(Entries for finding text and elements)

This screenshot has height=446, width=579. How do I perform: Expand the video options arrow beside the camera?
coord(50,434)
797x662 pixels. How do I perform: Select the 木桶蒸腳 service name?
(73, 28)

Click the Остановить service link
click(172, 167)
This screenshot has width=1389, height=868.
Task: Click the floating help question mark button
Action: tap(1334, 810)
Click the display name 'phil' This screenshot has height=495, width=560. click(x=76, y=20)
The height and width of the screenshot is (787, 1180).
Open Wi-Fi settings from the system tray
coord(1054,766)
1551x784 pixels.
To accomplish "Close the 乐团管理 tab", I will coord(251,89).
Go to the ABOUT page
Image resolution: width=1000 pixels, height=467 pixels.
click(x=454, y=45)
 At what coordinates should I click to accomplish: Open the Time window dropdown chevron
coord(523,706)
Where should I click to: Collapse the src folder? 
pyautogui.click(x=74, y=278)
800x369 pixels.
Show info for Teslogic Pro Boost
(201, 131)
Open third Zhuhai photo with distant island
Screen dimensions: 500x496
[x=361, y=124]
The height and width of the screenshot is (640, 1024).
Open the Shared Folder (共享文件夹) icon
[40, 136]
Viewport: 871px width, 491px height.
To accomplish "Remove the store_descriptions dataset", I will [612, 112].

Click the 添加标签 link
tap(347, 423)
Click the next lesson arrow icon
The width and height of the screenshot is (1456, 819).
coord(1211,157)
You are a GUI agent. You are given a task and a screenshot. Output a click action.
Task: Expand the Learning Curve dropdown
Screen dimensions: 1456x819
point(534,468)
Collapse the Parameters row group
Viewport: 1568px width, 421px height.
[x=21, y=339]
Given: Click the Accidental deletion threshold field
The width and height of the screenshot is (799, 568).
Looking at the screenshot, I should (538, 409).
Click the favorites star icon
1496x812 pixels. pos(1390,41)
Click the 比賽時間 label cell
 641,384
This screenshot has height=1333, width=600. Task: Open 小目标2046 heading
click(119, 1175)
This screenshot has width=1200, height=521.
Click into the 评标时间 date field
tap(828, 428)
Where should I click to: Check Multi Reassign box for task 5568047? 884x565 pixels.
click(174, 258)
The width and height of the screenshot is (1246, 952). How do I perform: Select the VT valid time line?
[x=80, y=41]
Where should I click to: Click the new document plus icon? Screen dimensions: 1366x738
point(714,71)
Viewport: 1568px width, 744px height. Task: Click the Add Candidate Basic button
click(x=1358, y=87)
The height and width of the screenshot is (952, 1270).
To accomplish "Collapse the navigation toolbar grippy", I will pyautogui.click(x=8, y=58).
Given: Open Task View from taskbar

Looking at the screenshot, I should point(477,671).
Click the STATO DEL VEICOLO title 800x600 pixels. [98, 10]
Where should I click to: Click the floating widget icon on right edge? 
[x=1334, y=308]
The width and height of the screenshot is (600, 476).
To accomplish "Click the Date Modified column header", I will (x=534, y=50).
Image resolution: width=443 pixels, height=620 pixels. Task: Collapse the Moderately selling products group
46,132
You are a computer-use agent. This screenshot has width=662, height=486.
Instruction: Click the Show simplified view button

Short problem: Reproduce the material verbatim, from its first line down through the line containing "Click the display".

The completed task:
This screenshot has height=446, width=579. How do I perform: Expand the video options arrow beside the camera?
coord(50,434)
797x662 pixels. How do I perform: Select the 木桶蒸腳 service name?
(73, 28)

Click the Остановить service link
click(172, 167)
This screenshot has width=1389, height=868.
Task: Click the floating help question mark button
Action: tap(1334, 810)
Click the display name 'phil' This screenshot has height=495, width=560. click(x=76, y=20)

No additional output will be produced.